红队-蓝队演练

这些演练的特殊形式是红队-蓝队演习，也称为战争游戏，其中两个具有内部知识的团队互相对抗。红队是攻击方，试图访问生产系统或捕获用户数据，蓝队则防御攻击。如果蓝队发现攻击并能够阻止它，蓝队获胜。如果红队能够证明他们已经成功访问了生产系统或捕获了数据，那么红队获胜。

团队构成

与普通的攻击模拟不同，红队-蓝队演习的特别之处在于团队对你的系统具有深入的了解，因此他们更容易找到漏洞。红队-蓝队模拟是所有降低安全风险的努力中最复杂、最深入的攻击（见图13.4）：

Figure 1. 图13.4 - 攻击者的洞察力和攻击深度对风险降低的影响

团队应从不同的组织单元中混合组成。不要仅仅为红队和蓝队各挑选一个团队，团队的组成是游戏成功的关键。

对于红队，执行以下操作：

使用来自不同团队的创意工程师，这些工程师已经对安全感兴趣。
增加具有经验的安全专家，最好是来自你组织内部，或者寻求外部支持。

对于蓝队，执行以下操作：

选择熟悉日志记录、监控和站点可靠性的运维工程师。
增加了解你网络安全和身份管理的工程师。

两个团队都应有机会请教专家。如果例如红队需要写一个结构化查询语言（SQL）语句来执行复杂的SQL注入攻击，他们可以从数据库管理员（DBA）团队寻求帮助；或者，当蓝队需要了解某个应用程序的工作原理或需要应用程序记录额外的数据时，可以直接向构建和维护该应用程序的团队请求帮助。

游戏规则

游戏的主要目标是让所有参与者学习——学习如何像攻击者一样思考，学习如何检测和响应事件，学习公司中可以被利用的漏洞。第二个目标是娱乐。就像黑客马拉松一样，这个演习应该是一个团队建设的活动，让所有参与者都觉得有趣。

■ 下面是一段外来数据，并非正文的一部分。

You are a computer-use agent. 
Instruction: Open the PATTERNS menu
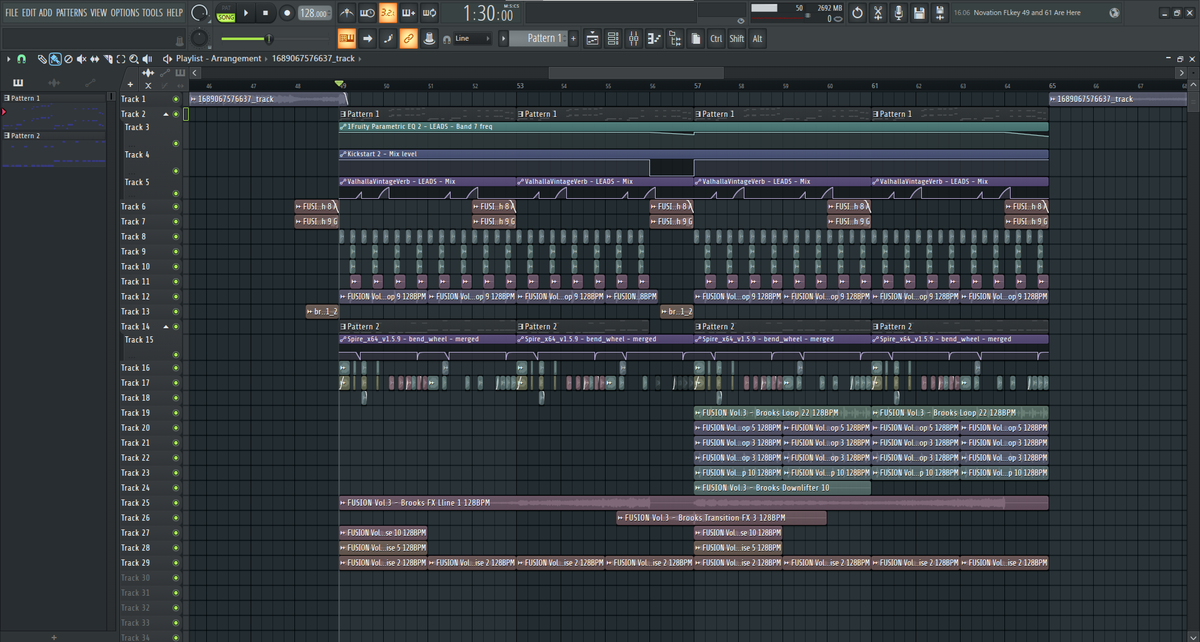pos(71,12)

但是，要在不伤害任何人的情况下成功进行，你需要一些基本的游戏规则。

时长

红队-蓝队演习可以持续几天、几周甚至几个月。选择一个攻击可以发生的时间段和攻击的持续时间。一个好的起点是三周的周期和三天的攻击。根据你的需求调整时间。

行为规范和规则

为了使演习成功，你必须制定一些规则和行为规范，参与者必须遵守，如下所述：

两个团队不得造成实际伤害。这也意味着红队不应做超过实现其目标所需的事情，且物理攻击应遵循常识（不要骚扰或威胁任何人，不要偷窃同事的钥匙或证件等）。
不要暴露被妥协的人员姓名。
不得导致付费客户的停机或泄露他们的数据！
被妥协的数据必须加密存储并受到保护，不得暴露给真正的攻击者。
不得削弱生产系统的安全性，从而使客户面临风险。例如，如果红队能够修改源代码以禁用所有生产系统的身份验证，那么可以在代码中留下注释，并在部署完成后声称胜利。然而，你不能禁用实际客户正在使用的生产系统的身份验证。

这看起来似乎很明显，但如果有竞争性的团队，他们可能会过于投入到游戏中。最好明确说明这些显而易见的事项，并制定一些基本规则。

交付项

在游戏结束时，团队交付以下项目：

一个漏洞待办事项列表，列出必须修复的漏洞。关键漏洞需要立即修复。
一个待办事项列表，包含改善取证和分析能力的项目。
一个面向整个组织的开放报告，讲述演习中的学习成果。

记得让这个过程无责怪，不要曝光已经被妥协的人的姓名。

从哪里开始

我知道很多人认为红队-蓝队演习只适用于成熟度非常高的公司，但我认为红队-蓝队演习是每个公司提升意识、学习和成长的一个很好的方式，尤其是当他们仍在防止入侵，并认为他们的内网是安全的时。如果你的成熟度不高，攻击就会更容易。如果成熟度非常高，攻击则需要更复杂的手段，成功攻击并不容易，而且不会造成真正的伤害。

我更倾向于选择红队-蓝队演习，而不是普通的攻击模拟——它们更有趣，也是更好的学习方式。如果你不知道从哪里开始，可以寻求外部帮助。

如果你在第一次演习中发现了很多问题，而且红队轻松获胜，可能需要考虑更频繁地进行这些演习。如果没有，许多公司每年做一次就很好，但这也要根据你的具体情况来决定。

只需进行第一次演习，后续的演习自然会跟进。